Dataset records:
-- Opening Marker --
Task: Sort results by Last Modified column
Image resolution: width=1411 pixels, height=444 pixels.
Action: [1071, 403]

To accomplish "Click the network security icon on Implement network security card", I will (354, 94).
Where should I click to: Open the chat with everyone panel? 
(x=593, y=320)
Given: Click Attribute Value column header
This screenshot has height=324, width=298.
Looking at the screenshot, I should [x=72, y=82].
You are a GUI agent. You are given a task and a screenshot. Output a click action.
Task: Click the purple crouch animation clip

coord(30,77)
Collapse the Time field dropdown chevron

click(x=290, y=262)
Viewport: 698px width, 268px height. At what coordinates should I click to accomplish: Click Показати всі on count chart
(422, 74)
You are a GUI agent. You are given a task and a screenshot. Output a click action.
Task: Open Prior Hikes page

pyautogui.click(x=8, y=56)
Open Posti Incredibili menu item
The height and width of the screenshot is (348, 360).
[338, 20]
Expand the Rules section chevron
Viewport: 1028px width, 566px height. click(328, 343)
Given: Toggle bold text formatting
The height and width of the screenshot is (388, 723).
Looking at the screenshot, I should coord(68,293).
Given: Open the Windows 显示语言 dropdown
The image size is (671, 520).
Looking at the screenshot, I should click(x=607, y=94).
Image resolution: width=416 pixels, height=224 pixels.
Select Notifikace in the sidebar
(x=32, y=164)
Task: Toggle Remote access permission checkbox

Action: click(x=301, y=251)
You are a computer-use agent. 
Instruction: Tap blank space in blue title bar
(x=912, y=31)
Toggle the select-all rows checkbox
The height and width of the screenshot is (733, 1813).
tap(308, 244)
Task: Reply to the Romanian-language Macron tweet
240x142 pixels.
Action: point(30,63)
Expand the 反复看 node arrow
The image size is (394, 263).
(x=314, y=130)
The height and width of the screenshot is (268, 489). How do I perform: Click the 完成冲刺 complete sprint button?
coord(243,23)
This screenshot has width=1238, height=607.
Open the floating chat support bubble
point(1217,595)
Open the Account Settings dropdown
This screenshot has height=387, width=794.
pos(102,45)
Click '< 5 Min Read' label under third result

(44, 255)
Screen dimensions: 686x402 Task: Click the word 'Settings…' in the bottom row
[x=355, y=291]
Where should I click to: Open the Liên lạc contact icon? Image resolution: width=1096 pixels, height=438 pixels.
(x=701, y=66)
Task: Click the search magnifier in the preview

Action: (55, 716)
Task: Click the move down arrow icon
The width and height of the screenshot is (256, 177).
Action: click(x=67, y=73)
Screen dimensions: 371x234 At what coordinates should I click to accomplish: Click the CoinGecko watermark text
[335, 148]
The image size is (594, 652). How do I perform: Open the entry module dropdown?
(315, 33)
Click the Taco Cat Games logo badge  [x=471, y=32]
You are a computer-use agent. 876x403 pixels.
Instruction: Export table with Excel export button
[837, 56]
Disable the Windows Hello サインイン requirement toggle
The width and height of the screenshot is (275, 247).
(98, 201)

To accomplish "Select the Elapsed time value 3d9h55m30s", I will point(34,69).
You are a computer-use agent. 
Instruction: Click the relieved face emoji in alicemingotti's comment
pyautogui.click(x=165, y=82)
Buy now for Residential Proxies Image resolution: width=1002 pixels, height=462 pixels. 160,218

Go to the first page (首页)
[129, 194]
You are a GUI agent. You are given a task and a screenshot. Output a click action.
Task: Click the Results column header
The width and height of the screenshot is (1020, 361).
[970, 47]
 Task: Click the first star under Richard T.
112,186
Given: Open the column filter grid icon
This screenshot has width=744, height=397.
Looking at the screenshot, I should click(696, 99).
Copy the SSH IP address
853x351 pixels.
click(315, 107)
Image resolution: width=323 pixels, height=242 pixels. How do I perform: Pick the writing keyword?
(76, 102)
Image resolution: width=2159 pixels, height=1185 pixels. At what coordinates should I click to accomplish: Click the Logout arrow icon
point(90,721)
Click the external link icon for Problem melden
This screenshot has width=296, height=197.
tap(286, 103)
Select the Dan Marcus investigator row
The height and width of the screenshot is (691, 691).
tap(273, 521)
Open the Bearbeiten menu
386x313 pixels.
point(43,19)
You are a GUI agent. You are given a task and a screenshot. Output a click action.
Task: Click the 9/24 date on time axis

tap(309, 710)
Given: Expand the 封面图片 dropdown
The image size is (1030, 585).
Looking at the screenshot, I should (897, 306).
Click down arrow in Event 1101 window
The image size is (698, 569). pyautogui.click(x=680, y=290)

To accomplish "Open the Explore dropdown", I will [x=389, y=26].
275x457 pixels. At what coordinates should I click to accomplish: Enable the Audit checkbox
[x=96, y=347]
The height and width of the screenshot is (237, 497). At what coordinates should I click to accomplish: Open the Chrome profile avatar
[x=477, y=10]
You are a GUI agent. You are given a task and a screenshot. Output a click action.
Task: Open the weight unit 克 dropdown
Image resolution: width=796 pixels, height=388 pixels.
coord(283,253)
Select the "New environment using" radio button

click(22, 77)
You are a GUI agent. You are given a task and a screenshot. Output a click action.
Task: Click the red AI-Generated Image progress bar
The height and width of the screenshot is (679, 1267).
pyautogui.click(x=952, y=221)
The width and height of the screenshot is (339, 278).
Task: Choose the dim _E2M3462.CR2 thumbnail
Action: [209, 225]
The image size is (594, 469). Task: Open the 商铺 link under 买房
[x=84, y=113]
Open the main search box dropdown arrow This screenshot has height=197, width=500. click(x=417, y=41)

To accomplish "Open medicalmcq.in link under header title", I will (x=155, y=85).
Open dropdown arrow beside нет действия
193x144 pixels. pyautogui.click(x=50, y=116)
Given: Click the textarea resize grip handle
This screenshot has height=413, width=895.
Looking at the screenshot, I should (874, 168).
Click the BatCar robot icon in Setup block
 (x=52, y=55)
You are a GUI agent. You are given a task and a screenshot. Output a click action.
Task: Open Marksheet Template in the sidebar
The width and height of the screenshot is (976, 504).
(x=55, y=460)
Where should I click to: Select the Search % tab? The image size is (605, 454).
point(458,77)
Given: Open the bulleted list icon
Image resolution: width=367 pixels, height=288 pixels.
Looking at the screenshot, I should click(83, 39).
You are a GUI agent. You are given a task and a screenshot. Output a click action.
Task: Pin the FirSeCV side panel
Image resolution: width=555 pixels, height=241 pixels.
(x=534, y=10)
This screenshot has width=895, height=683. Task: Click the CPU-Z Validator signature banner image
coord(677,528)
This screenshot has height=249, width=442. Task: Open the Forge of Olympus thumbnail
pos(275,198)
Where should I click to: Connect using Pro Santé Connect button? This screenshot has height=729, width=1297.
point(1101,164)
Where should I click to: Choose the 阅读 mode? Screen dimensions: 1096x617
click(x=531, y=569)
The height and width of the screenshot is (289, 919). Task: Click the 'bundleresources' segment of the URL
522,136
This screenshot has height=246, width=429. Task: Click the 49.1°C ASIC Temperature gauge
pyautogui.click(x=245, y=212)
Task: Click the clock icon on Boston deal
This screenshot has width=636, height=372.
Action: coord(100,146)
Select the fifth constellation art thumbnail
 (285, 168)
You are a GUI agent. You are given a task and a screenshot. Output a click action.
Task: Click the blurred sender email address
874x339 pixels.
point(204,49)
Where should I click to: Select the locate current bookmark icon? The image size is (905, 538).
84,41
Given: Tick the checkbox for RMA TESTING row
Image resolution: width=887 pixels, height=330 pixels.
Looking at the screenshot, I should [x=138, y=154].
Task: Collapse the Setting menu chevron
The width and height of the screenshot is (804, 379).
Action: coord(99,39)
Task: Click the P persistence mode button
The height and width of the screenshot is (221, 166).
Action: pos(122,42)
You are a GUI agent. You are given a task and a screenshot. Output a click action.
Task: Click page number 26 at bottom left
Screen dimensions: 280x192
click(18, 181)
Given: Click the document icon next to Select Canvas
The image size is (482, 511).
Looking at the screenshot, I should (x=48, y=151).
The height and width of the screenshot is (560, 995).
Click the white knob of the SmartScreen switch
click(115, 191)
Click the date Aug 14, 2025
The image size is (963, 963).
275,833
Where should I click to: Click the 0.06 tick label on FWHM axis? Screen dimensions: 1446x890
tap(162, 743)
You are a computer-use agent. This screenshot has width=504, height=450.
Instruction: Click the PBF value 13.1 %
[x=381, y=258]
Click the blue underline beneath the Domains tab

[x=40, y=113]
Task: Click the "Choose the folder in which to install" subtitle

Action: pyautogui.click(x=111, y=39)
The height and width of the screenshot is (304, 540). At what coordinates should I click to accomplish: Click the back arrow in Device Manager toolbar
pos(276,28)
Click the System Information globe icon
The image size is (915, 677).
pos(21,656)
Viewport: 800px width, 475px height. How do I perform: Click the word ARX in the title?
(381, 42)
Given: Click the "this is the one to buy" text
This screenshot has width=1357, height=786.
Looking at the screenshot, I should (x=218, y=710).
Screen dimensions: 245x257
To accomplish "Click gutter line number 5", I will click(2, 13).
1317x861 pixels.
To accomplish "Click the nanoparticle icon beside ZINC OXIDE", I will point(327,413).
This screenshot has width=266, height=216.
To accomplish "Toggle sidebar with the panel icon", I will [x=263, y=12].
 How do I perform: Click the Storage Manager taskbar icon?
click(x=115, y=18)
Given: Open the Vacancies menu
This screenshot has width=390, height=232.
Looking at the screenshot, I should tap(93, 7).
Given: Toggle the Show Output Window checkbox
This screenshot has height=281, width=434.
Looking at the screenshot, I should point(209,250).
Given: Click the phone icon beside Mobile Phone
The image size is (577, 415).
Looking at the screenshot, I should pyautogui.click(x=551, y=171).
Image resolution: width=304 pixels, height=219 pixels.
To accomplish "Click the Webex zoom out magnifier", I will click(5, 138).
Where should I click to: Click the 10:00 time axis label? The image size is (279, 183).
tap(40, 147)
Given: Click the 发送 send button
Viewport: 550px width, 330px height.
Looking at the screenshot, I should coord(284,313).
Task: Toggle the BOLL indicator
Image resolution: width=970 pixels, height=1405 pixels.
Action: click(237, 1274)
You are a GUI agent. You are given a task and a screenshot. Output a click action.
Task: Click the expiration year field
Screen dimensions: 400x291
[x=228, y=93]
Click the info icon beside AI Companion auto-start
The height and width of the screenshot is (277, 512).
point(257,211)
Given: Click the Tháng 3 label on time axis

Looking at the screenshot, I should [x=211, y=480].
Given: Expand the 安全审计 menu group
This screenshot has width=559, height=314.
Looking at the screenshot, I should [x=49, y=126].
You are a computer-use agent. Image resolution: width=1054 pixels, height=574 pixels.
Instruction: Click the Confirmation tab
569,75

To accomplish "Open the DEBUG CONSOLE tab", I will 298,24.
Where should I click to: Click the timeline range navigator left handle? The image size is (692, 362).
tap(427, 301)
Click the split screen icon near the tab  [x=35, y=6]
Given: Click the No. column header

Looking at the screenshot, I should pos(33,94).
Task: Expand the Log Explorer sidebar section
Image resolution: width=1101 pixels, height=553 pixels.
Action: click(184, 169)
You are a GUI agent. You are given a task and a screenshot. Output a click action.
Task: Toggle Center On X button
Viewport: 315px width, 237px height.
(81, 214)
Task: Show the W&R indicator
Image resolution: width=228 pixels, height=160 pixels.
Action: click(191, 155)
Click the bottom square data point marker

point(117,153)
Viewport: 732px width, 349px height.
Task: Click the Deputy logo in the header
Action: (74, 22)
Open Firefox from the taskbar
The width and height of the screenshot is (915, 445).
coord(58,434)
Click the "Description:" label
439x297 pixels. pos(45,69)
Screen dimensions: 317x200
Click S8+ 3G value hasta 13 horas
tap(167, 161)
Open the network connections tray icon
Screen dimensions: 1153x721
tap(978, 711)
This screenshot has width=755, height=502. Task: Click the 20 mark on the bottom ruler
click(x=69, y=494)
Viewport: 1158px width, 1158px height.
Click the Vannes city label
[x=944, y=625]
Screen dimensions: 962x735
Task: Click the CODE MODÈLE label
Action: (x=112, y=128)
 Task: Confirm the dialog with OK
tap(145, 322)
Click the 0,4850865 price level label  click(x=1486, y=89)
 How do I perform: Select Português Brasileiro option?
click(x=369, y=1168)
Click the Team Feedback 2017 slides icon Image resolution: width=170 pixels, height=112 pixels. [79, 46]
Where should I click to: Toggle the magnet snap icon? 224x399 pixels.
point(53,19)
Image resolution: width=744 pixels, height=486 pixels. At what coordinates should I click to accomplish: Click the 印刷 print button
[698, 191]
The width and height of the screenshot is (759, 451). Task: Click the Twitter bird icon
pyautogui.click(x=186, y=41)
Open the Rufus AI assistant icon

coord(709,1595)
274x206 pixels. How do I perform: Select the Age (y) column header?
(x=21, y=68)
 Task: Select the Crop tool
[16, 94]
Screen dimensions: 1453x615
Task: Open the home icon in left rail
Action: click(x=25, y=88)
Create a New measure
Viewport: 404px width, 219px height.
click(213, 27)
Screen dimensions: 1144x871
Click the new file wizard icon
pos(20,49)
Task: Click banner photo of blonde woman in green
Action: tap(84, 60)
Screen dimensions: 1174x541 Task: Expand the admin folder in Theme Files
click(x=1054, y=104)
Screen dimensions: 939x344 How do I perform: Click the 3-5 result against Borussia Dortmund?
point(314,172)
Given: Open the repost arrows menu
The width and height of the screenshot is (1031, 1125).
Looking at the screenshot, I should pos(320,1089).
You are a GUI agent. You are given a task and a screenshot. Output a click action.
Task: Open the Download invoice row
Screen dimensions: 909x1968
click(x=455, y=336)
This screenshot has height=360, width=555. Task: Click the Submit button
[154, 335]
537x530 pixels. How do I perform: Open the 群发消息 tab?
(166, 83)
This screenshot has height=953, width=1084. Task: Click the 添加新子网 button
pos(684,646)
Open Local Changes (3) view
-- Closing Marker --
# [Task statement]
Your output should consist solely of the lines from the beginning of the entries through the line containing "Image resolution: width=416", reproduced exactly.

# [Output for this exercise]
Task: Sort results by Last Modified column
Image resolution: width=1411 pixels, height=444 pixels.
Action: [1071, 403]

To accomplish "Click the network security icon on Implement network security card", I will (354, 94).
Where should I click to: Open the chat with everyone panel? 
(x=593, y=320)
Given: Click Attribute Value column header
This screenshot has height=324, width=298.
Looking at the screenshot, I should [x=72, y=82].
You are a GUI agent. You are given a task and a screenshot. Output a click action.
Task: Click the purple crouch animation clip

coord(30,77)
Collapse the Time field dropdown chevron

click(x=290, y=262)
Viewport: 698px width, 268px height. At what coordinates should I click to accomplish: Click Показати всі on count chart
(422, 74)
You are a GUI agent. You are given a task and a screenshot. Output a click action.
Task: Open Prior Hikes page

pyautogui.click(x=8, y=56)
Open Posti Incredibili menu item
The height and width of the screenshot is (348, 360).
[338, 20]
Expand the Rules section chevron
Viewport: 1028px width, 566px height. click(328, 343)
Given: Toggle bold text formatting
The height and width of the screenshot is (388, 723).
Looking at the screenshot, I should coord(68,293).
Given: Open the Windows 显示语言 dropdown
The image size is (671, 520).
Looking at the screenshot, I should click(x=607, y=94).
Image resolution: width=416 pixels, height=224 pixels.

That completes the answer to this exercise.